◆ Work to be completed ◆
Word for word, retype the records below.

[Records from a dataset]
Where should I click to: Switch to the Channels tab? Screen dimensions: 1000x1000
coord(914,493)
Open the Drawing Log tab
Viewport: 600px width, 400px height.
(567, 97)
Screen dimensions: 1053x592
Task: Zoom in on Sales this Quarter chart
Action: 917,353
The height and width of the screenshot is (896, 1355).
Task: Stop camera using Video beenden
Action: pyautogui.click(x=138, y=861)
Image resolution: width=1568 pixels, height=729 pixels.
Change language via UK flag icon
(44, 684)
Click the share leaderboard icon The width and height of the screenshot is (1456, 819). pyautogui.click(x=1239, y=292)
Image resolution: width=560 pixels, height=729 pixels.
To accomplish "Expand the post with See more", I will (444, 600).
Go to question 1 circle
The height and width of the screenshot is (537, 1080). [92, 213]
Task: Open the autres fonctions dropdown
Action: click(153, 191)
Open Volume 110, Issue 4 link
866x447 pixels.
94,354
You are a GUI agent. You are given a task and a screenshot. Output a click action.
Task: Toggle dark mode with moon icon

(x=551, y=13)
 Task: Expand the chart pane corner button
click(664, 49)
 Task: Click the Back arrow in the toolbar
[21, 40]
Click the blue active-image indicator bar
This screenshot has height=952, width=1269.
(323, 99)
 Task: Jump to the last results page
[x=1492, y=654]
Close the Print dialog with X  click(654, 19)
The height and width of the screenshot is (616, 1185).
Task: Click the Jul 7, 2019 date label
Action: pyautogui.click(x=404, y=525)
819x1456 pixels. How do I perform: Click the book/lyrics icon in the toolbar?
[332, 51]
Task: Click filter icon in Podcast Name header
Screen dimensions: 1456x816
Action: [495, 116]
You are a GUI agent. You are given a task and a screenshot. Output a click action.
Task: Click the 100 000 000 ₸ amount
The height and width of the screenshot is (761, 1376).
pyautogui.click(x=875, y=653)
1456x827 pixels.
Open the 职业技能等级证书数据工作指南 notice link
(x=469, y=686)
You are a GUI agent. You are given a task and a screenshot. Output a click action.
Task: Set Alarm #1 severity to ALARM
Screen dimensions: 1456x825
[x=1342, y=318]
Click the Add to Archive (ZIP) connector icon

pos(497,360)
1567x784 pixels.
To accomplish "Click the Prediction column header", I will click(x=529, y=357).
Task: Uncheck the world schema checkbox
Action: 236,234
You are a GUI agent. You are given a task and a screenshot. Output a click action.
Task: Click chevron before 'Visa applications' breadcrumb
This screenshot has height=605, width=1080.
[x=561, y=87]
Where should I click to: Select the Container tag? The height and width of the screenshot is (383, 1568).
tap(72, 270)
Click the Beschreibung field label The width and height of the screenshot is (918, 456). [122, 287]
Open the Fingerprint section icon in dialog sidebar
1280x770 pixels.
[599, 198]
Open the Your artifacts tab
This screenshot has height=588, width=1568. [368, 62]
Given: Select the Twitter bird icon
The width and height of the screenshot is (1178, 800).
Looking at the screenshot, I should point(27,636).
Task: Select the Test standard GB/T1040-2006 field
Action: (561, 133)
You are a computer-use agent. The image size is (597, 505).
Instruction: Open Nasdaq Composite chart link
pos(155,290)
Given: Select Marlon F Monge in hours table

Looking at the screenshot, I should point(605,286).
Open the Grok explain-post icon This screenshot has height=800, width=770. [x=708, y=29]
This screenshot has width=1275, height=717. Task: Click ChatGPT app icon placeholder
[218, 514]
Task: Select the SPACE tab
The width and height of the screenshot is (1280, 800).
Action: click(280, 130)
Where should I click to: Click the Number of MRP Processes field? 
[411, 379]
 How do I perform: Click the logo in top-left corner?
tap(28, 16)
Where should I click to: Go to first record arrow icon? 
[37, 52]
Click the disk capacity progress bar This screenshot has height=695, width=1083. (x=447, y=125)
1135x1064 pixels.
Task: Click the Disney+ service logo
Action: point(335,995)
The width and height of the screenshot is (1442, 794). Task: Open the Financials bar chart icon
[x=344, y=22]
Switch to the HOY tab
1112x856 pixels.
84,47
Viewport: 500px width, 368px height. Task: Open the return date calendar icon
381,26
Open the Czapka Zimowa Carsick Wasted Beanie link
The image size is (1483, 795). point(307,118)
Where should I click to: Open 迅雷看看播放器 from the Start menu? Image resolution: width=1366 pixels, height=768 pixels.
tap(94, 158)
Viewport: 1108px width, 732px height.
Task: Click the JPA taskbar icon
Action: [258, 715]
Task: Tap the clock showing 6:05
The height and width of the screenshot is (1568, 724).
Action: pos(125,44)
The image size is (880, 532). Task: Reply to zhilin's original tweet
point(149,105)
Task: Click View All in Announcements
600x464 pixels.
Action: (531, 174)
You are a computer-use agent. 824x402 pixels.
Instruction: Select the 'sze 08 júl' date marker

◆ Your response ◆
Where should I click to: Switch to the Channels tab? Screen dimensions: 1000x1000
coord(914,493)
Open the Drawing Log tab
Viewport: 600px width, 400px height.
(567, 97)
Screen dimensions: 1053x592
Task: Zoom in on Sales this Quarter chart
Action: 917,353
The height and width of the screenshot is (896, 1355).
Task: Stop camera using Video beenden
Action: pyautogui.click(x=138, y=861)
Image resolution: width=1568 pixels, height=729 pixels.
Change language via UK flag icon
(44, 684)
Click the share leaderboard icon The width and height of the screenshot is (1456, 819). pyautogui.click(x=1239, y=292)
Image resolution: width=560 pixels, height=729 pixels.
To accomplish "Expand the post with See more", I will (444, 600).
Go to question 1 circle
The height and width of the screenshot is (537, 1080). [92, 213]
Task: Open the autres fonctions dropdown
Action: click(153, 191)
Open Volume 110, Issue 4 link
866x447 pixels.
94,354
You are a GUI agent. You are given a task and a screenshot. Output a click action.
Task: Toggle dark mode with moon icon

(x=551, y=13)
 Task: Expand the chart pane corner button
click(664, 49)
 Task: Click the Back arrow in the toolbar
[21, 40]
Click the blue active-image indicator bar
This screenshot has height=952, width=1269.
(323, 99)
 Task: Jump to the last results page
[x=1492, y=654]
Close the Print dialog with X  click(654, 19)
The height and width of the screenshot is (616, 1185).
Task: Click the Jul 7, 2019 date label
Action: pyautogui.click(x=404, y=525)
819x1456 pixels. How do I perform: Click the book/lyrics icon in the toolbar?
[332, 51]
Task: Click filter icon in Podcast Name header
Screen dimensions: 1456x816
Action: [495, 116]
You are a GUI agent. You are given a task and a screenshot. Output a click action.
Task: Click the 100 000 000 ₸ amount
The height and width of the screenshot is (761, 1376).
pyautogui.click(x=875, y=653)
1456x827 pixels.
Open the 职业技能等级证书数据工作指南 notice link
(x=469, y=686)
You are a GUI agent. You are given a task and a screenshot. Output a click action.
Task: Set Alarm #1 severity to ALARM
Screen dimensions: 1456x825
[x=1342, y=318]
Click the Add to Archive (ZIP) connector icon

pos(497,360)
1567x784 pixels.
To accomplish "Click the Prediction column header", I will click(x=529, y=357).
Task: Uncheck the world schema checkbox
Action: 236,234
You are a GUI agent. You are given a task and a screenshot. Output a click action.
Task: Click chevron before 'Visa applications' breadcrumb
This screenshot has height=605, width=1080.
[x=561, y=87]
Where should I click to: Select the Container tag? The height and width of the screenshot is (383, 1568).
tap(72, 270)
Click the Beschreibung field label The width and height of the screenshot is (918, 456). [122, 287]
Open the Fingerprint section icon in dialog sidebar
1280x770 pixels.
[599, 198]
Open the Your artifacts tab
This screenshot has height=588, width=1568. [368, 62]
Given: Select the Twitter bird icon
The width and height of the screenshot is (1178, 800).
Looking at the screenshot, I should point(27,636).
Task: Select the Test standard GB/T1040-2006 field
Action: (561, 133)
You are a computer-use agent. The image size is (597, 505).
Instruction: Open Nasdaq Composite chart link
pos(155,290)
Given: Select Marlon F Monge in hours table

Looking at the screenshot, I should point(605,286).
Open the Grok explain-post icon This screenshot has height=800, width=770. [x=708, y=29]
This screenshot has width=1275, height=717. Task: Click ChatGPT app icon placeholder
[218, 514]
Task: Select the SPACE tab
The width and height of the screenshot is (1280, 800).
Action: click(280, 130)
Where should I click to: Click the Number of MRP Processes field? 
[411, 379]
 How do I perform: Click the logo in top-left corner?
tap(28, 16)
Where should I click to: Go to first record arrow icon? 
[37, 52]
Click the disk capacity progress bar This screenshot has height=695, width=1083. (x=447, y=125)
1135x1064 pixels.
Task: Click the Disney+ service logo
Action: point(335,995)
The width and height of the screenshot is (1442, 794). Task: Open the Financials bar chart icon
[x=344, y=22]
Switch to the HOY tab
1112x856 pixels.
84,47
Viewport: 500px width, 368px height. Task: Open the return date calendar icon
381,26
Open the Czapka Zimowa Carsick Wasted Beanie link
The image size is (1483, 795). point(307,118)
Where should I click to: Open 迅雷看看播放器 from the Start menu? Image resolution: width=1366 pixels, height=768 pixels.
tap(94, 158)
Viewport: 1108px width, 732px height.
Task: Click the JPA taskbar icon
Action: [258, 715]
Task: Tap the clock showing 6:05
The height and width of the screenshot is (1568, 724).
Action: pos(125,44)
The image size is (880, 532). Task: Reply to zhilin's original tweet
point(149,105)
Task: Click View All in Announcements
600x464 pixels.
Action: (531, 174)
You are a computer-use agent. 824x402 pixels.
Instruction: Select the 'sze 08 júl' date marker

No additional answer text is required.